Kier Selinsky

KierSelinsky.com

For this project, Ohio in Rapture, I instinctually roamed from scene to scene across Ohio. I slowly became aware of the force that was pushing me forward. As my collection of photos grew, I found that what was stirring in me were memories of my father. He was a workaholic that ran the family blue-collar business until he passed unexpectedly in 2001, just before I turned 25. Perhaps more significantly, he passed before life could show me his imperfections and take him off the pedestal so many parents start on.

Perhaps because most of these memories are from a child’s perspective, the most lucid are those raised by the familiar topography of Ohio. I often found sacred memories unlocked by the light and form of the landscape.

The smell of my dad’s car in the early-morning drive to his shop was an unmistakable combination of machine grease and sweat. The interior was a disheveled mix of 80-plus-hour work weeks and a losing battle to keep the cloth interior clean.
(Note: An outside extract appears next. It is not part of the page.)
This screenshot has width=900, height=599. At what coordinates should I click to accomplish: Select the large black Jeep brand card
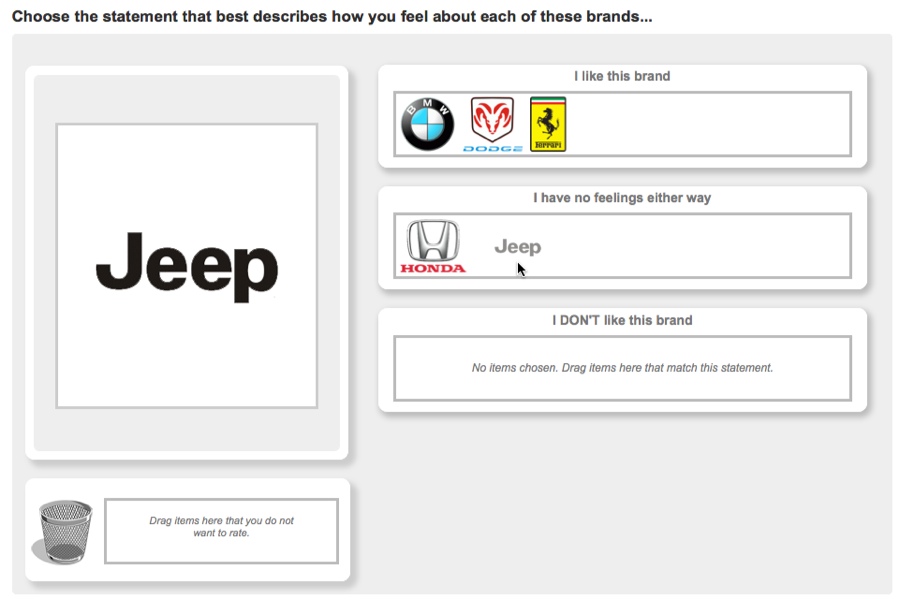tap(187, 266)
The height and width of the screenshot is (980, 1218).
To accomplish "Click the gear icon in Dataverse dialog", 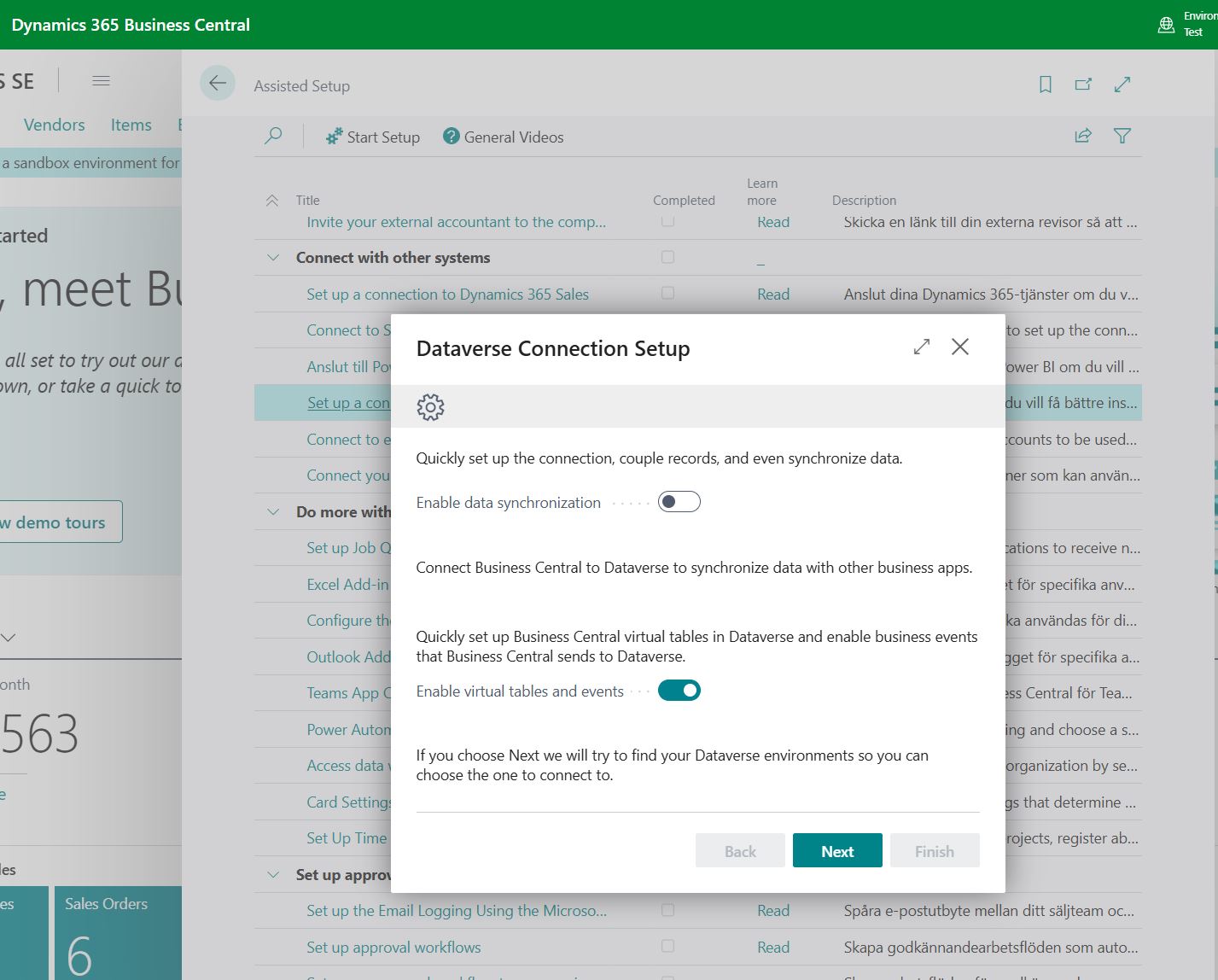I will coord(430,407).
The rising sun revealed a mixed landscape passing by as we sped along nearly empty roads. 

Rural decay; family businesses made of hope; working and upper class neighborhoods ebb and flowed between strip malls and forgotten things. Shuttered factories leveled and paved over to serve as parking for new factories. Family farms cut into a silty clay soil that never forgets a bootprint. The smell of industry always nearby, belching and seeping into a gradient of nature’s last thresholds where unseen songbirds celebrate their morning peals. 

The rust has changed and shifted over the years, but the light holds true. 

Ohio is a land where every collar has an unabashed tinge of blue, without grand gesture or proclamation. As I hold these scenes, so too I hold my father.